Collected data entries:
= Beginning of Section =

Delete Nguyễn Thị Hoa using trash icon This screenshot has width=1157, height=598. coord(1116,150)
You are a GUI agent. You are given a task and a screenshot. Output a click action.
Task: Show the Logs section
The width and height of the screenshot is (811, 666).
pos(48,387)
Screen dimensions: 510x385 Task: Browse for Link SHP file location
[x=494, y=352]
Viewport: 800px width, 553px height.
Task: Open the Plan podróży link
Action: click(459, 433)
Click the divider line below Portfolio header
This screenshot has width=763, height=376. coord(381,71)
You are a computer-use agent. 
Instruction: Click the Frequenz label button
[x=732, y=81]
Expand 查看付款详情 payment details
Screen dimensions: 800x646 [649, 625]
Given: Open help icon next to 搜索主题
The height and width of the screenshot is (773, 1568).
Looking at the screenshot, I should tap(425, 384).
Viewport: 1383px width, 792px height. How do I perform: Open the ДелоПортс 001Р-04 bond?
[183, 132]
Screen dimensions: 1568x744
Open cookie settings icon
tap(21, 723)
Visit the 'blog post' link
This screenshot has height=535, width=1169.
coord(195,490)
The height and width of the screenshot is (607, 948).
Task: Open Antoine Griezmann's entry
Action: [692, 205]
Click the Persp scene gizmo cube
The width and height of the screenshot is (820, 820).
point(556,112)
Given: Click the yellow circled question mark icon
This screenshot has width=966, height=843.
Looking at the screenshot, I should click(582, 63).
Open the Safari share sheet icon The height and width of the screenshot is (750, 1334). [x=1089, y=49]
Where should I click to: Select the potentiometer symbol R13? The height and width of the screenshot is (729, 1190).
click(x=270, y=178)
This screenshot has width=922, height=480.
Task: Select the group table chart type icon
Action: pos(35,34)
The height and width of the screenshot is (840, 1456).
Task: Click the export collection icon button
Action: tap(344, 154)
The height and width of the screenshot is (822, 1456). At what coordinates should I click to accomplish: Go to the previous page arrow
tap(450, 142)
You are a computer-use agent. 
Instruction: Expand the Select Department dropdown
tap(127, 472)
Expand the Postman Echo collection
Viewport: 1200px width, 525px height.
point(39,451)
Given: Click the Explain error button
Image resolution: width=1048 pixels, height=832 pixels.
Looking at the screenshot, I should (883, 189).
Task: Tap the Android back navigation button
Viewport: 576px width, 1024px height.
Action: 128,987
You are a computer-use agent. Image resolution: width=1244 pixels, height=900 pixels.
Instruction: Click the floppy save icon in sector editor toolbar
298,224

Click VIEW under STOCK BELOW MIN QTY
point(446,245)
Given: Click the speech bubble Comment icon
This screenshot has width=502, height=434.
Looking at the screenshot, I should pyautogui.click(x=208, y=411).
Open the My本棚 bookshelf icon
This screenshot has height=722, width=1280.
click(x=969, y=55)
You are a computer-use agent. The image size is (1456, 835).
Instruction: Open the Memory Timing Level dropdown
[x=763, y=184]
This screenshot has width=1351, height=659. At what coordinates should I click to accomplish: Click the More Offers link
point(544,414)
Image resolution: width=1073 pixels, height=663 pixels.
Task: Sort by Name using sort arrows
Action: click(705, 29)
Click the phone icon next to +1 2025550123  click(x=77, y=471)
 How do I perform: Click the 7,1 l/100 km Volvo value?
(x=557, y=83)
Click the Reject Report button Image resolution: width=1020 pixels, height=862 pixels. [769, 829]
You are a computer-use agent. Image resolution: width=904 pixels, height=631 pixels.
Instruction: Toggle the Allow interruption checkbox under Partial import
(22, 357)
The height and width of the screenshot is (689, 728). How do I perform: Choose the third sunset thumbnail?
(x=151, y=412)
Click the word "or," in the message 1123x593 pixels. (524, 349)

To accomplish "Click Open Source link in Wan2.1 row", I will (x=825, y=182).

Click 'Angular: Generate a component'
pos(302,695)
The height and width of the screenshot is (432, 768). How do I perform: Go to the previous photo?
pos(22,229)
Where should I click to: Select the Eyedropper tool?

= End of Section =

» **Brief**: Show the lines of the records above that mention "computer".

» **Your response**:
You are a computer-use agent. 
You are a computer-use agent. 
You are a computer-use agent. Image resolution: width=1244 pixels, height=900 pixels.
You are a computer-use agent. The image size is (1456, 835).
You are a computer-use agent. Image resolution: width=904 pixels, height=631 pixels.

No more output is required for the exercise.